> Your assignment:
In the data below, the answer is the run of lines from the line containing "Task: Click the" through the line containing "1000x493 pixels.", both included; print it exactly and nothing else.

> Provided material:

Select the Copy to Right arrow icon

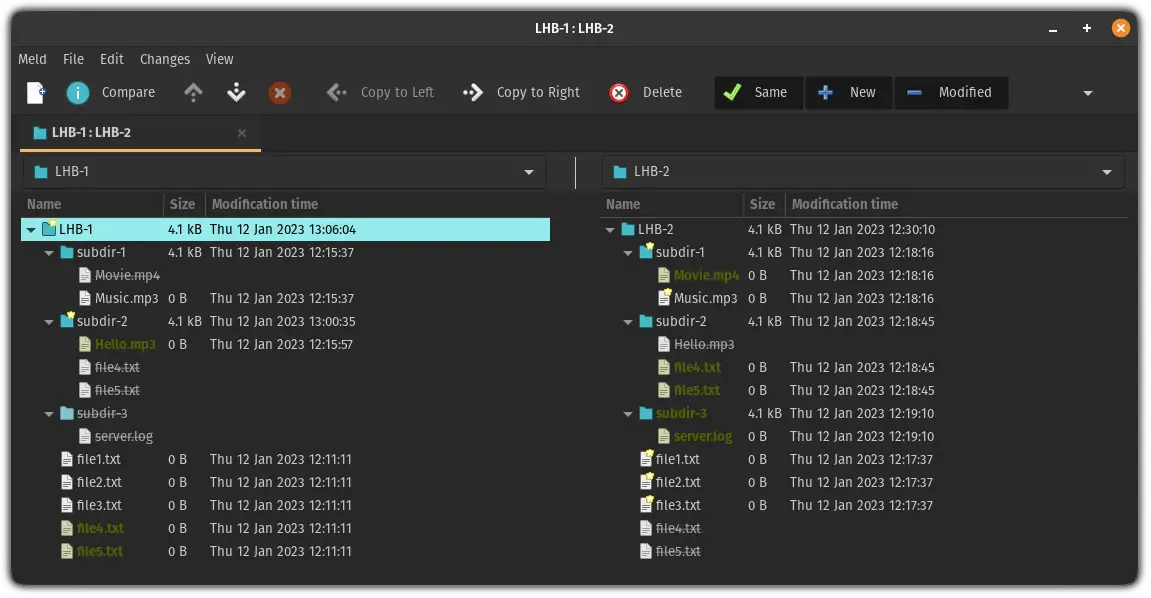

--

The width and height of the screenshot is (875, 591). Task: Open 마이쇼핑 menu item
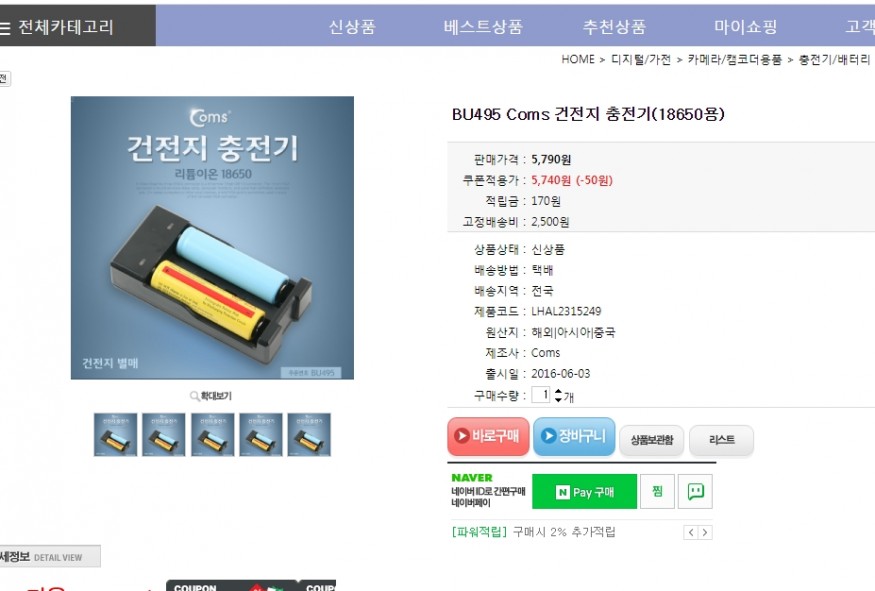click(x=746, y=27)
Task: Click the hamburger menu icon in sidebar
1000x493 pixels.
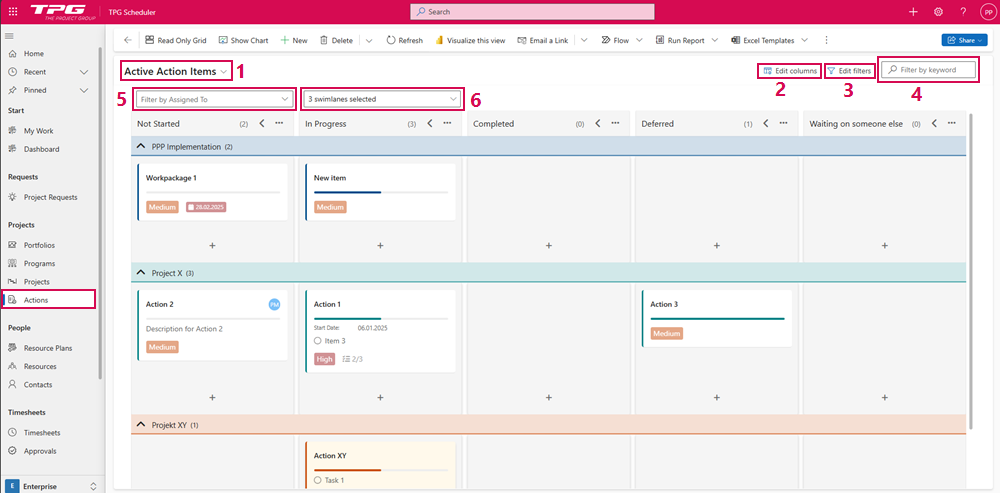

> Exercise result:
Task: Click the hamburger menu icon in sidebar
1000x493 pixels.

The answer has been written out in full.